▶ [RECORDS]
--

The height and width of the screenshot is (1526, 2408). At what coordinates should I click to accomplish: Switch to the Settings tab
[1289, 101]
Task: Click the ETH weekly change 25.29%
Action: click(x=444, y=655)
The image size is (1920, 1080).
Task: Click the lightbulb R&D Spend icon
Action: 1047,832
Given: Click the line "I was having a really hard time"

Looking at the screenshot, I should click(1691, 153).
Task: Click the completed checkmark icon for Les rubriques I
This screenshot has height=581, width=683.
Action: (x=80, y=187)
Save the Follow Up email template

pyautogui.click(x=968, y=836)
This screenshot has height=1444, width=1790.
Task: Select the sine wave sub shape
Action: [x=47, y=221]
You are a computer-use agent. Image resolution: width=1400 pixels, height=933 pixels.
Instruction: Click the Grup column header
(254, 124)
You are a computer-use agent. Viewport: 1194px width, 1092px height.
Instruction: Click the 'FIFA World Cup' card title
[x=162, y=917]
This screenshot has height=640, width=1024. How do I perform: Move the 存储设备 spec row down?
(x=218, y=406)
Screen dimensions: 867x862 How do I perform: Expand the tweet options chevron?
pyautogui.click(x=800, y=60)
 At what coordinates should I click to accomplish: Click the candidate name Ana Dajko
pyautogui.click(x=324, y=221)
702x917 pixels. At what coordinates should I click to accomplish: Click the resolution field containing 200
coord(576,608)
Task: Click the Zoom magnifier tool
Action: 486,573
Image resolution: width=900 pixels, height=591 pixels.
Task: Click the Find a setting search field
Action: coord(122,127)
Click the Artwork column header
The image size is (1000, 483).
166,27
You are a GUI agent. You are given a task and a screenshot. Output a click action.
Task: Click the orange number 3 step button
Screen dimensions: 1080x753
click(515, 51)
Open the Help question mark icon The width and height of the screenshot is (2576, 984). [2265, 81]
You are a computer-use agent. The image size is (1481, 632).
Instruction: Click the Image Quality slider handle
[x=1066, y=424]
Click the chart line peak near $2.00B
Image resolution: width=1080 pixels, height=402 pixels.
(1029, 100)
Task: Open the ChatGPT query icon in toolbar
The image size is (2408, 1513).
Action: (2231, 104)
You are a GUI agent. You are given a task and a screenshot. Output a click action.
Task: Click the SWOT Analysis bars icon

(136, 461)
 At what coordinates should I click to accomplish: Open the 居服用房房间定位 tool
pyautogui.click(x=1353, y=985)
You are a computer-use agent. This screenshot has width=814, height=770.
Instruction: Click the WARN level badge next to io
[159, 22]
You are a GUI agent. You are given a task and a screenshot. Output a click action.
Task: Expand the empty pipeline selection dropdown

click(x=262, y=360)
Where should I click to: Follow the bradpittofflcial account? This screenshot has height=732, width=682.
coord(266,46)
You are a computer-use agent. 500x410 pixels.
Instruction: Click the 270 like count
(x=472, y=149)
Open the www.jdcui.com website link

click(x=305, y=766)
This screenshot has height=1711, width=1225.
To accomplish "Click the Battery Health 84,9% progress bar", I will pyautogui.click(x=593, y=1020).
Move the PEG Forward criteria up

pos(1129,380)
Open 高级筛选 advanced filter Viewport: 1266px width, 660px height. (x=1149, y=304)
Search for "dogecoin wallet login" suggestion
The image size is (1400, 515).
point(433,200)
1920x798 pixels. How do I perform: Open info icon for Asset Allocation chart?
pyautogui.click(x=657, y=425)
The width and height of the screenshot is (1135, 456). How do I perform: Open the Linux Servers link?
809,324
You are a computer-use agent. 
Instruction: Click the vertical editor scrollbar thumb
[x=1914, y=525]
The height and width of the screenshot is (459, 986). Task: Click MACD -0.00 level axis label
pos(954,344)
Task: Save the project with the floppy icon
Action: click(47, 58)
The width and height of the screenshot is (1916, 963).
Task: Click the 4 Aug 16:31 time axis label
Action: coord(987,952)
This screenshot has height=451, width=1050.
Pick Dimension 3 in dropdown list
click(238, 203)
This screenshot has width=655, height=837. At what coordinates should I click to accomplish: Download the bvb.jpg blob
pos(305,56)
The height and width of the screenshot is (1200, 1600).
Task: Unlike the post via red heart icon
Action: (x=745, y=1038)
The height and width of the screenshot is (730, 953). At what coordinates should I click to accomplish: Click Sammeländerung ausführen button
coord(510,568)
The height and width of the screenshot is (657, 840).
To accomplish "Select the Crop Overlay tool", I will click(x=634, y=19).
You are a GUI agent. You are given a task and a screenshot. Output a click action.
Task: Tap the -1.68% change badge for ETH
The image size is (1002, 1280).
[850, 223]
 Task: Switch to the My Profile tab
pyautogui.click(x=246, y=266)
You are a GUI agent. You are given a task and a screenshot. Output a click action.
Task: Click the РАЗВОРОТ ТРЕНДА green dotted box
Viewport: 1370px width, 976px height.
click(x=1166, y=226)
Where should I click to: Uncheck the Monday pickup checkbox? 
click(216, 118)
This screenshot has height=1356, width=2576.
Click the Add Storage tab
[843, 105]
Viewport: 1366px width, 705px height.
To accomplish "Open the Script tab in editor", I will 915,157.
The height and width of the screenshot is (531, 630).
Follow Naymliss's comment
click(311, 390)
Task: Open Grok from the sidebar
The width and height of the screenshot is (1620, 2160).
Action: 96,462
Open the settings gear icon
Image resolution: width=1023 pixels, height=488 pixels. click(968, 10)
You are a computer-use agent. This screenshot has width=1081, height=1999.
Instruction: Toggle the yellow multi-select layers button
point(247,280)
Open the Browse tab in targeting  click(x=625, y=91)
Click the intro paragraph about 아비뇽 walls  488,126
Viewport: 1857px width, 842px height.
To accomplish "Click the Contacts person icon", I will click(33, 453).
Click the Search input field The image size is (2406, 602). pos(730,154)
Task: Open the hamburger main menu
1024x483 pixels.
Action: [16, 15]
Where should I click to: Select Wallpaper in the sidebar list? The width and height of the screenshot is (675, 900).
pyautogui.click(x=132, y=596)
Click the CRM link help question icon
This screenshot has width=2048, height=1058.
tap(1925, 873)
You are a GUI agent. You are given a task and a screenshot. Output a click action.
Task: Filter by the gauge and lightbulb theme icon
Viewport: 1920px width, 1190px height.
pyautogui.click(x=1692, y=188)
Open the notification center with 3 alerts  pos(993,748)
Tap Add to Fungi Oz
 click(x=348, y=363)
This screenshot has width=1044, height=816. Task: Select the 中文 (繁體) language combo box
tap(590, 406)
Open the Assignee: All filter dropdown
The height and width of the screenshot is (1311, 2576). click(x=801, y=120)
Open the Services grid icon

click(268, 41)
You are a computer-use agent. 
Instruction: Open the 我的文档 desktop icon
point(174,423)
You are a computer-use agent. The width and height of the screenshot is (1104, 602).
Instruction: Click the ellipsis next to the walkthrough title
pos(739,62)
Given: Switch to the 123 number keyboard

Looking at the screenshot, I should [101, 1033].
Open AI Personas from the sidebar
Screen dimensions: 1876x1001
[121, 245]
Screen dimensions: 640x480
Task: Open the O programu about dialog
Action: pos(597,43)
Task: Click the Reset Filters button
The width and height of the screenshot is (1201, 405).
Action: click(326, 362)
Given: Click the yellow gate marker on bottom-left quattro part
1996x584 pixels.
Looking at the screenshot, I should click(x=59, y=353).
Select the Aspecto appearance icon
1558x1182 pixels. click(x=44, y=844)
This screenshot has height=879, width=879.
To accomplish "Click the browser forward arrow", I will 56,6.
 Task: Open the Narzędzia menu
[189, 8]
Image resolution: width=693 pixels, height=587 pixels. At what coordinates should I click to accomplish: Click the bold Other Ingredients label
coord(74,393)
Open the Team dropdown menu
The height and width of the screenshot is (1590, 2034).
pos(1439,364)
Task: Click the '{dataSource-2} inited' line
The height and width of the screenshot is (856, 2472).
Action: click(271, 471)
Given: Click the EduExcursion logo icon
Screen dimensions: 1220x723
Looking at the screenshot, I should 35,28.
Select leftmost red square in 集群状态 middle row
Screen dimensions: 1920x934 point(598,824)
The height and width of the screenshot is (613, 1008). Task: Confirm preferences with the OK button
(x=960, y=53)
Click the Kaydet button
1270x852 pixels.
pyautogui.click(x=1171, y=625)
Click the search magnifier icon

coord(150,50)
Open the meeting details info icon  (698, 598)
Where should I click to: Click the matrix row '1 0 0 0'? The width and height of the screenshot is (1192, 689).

--

▶ [PROBLEM]
Show each line in the records above that contains the word "resolution".

▶ [THE RESPONSE]
You are a computer-use agent. Image resolution: width=1400 pixels, height=933 pixels.
702x917 pixels. At what coordinates should I click to accomplish: Click the resolution field containing 200
Image resolution: width=900 pixels, height=591 pixels.
Image resolution: width=1080 pixels, height=402 pixels.
Image resolution: width=1023 pixels, height=488 pixels. click(968, 10)
Image resolution: width=693 pixels, height=587 pixels. At what coordinates should I click to accomplish: Click the bold Other Ingredients label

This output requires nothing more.